But prisoners are often placed two to a cell because of overcrowding, prompting complaints from both inmates and guards about conditions there. 

Last November, an unnamed guard sent an email to the provincial New Democrats to say there were too few guards at the jail when inmates in two rooms refused to comply with a lockdown, then proceeded to trash one of the rooms and assault another inmate. 

Thirteen guards had to be called in from home and from other parts of the facility to deal with the incident, the email said. 

Before the disturbance on Wednesday, Justice Department officials said they are working to fill a number of positions at the jail, where the majority of adult offenders in the province are held. 

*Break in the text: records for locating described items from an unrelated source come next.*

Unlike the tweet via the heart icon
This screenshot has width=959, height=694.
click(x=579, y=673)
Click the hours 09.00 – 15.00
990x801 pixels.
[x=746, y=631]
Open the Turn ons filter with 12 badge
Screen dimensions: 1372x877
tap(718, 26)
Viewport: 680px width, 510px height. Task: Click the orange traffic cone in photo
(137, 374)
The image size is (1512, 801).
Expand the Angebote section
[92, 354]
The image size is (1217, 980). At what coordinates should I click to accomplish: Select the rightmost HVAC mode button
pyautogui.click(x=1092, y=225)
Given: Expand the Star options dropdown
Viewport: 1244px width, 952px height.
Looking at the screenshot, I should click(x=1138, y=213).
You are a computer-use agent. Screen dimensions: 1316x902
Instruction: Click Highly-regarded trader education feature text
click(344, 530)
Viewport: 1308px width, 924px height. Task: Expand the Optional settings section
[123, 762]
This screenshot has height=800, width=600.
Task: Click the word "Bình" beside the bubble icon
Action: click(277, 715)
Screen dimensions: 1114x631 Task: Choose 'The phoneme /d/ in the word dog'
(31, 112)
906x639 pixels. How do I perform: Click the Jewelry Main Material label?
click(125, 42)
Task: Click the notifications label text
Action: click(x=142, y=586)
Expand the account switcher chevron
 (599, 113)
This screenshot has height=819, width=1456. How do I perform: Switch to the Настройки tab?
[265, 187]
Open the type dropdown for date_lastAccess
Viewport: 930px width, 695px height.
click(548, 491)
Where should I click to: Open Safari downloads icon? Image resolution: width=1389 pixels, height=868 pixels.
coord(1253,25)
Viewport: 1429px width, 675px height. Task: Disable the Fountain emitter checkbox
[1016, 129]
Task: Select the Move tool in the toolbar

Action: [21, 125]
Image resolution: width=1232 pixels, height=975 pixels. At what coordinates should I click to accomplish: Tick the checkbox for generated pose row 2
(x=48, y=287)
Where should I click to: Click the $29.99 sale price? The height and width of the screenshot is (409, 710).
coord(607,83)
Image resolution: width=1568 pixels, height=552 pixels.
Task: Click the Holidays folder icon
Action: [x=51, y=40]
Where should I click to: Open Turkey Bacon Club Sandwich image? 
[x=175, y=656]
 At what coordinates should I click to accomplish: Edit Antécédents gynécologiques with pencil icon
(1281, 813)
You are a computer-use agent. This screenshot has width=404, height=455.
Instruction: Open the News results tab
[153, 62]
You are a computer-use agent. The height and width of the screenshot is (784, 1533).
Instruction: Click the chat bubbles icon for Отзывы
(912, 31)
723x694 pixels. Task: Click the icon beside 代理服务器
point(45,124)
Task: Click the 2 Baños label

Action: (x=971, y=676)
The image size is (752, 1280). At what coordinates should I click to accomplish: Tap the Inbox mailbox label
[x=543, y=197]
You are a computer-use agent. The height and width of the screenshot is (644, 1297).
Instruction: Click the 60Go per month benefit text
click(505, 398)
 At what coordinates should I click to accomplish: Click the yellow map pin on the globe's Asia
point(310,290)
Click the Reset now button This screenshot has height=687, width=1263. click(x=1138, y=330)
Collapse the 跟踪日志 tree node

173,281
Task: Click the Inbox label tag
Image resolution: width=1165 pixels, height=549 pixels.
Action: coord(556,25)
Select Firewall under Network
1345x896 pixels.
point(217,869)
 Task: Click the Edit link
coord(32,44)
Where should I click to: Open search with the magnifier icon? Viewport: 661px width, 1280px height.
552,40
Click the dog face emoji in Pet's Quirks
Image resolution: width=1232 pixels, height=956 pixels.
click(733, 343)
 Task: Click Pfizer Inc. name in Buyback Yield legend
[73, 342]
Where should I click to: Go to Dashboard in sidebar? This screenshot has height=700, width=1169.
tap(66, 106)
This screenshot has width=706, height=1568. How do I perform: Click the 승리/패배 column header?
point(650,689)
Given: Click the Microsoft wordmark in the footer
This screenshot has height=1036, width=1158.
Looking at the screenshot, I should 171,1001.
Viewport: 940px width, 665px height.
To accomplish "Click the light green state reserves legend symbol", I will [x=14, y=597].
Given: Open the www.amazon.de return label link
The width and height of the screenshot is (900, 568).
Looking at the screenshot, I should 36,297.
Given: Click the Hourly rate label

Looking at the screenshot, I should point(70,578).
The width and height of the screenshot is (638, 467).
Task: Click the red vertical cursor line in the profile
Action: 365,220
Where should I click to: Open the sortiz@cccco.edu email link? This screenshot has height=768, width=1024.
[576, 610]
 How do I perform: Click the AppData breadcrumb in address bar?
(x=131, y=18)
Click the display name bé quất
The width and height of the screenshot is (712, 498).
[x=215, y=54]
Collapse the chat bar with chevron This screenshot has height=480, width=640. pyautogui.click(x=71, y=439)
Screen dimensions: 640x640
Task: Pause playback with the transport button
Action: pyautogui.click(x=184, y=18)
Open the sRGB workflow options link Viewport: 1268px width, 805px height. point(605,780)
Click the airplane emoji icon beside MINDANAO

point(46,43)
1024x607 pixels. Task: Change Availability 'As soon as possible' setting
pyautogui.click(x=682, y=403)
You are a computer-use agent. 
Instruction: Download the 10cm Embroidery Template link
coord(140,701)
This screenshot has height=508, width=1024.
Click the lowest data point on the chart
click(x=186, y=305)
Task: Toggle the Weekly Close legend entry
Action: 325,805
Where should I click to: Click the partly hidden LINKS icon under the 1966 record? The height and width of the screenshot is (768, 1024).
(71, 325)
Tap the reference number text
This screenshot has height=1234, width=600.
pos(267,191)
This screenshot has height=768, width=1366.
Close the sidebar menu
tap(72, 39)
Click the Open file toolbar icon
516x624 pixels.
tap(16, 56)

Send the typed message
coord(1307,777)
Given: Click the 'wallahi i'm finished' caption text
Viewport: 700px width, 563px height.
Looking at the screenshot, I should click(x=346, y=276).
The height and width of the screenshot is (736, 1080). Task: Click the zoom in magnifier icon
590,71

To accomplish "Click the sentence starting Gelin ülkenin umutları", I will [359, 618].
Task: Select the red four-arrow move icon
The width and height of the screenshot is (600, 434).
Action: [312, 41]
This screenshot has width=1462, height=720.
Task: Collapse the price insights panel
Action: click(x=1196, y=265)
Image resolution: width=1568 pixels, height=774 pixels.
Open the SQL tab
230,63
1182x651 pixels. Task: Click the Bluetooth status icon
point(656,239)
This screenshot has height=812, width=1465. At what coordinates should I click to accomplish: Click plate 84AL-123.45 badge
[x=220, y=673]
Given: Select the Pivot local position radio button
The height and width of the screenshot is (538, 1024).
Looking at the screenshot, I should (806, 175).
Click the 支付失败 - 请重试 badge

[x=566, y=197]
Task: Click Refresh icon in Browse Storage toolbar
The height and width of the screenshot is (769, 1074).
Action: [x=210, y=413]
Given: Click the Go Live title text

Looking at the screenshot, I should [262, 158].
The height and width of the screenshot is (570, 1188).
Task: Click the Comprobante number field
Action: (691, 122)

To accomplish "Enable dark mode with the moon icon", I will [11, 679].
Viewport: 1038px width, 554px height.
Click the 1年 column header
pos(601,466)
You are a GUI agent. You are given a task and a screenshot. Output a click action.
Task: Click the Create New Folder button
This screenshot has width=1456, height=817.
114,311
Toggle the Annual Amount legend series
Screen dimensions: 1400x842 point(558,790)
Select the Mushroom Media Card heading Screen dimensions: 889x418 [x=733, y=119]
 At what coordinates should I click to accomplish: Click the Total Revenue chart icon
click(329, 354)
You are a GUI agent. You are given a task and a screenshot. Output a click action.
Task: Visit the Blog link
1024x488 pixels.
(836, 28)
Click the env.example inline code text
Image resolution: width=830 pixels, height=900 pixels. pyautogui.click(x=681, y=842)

Two correctional officers and a supervisor have already been added to that facility's admissions and discharge area, and some part-time workers are being elevated to full time.


----------



## Pelorus (8 Apr 2009)

Seems like the Nova Scotia justice system is just having all sorts of problems these days.


----------



## Fishbone Jones (8 Apr 2009)

Move them all out into the yard, with no protection from the weather, until repairs are done. Blue rockets and plastic water cans only. Oh, and take away the fucking basketballs, they don't work


----------



## Bruce Monkhouse (8 Apr 2009)

If one ever needs to gauge the stupidity of inmates just think about lighting a fire in an area that you have zero control over whether you can leave or not.......


----------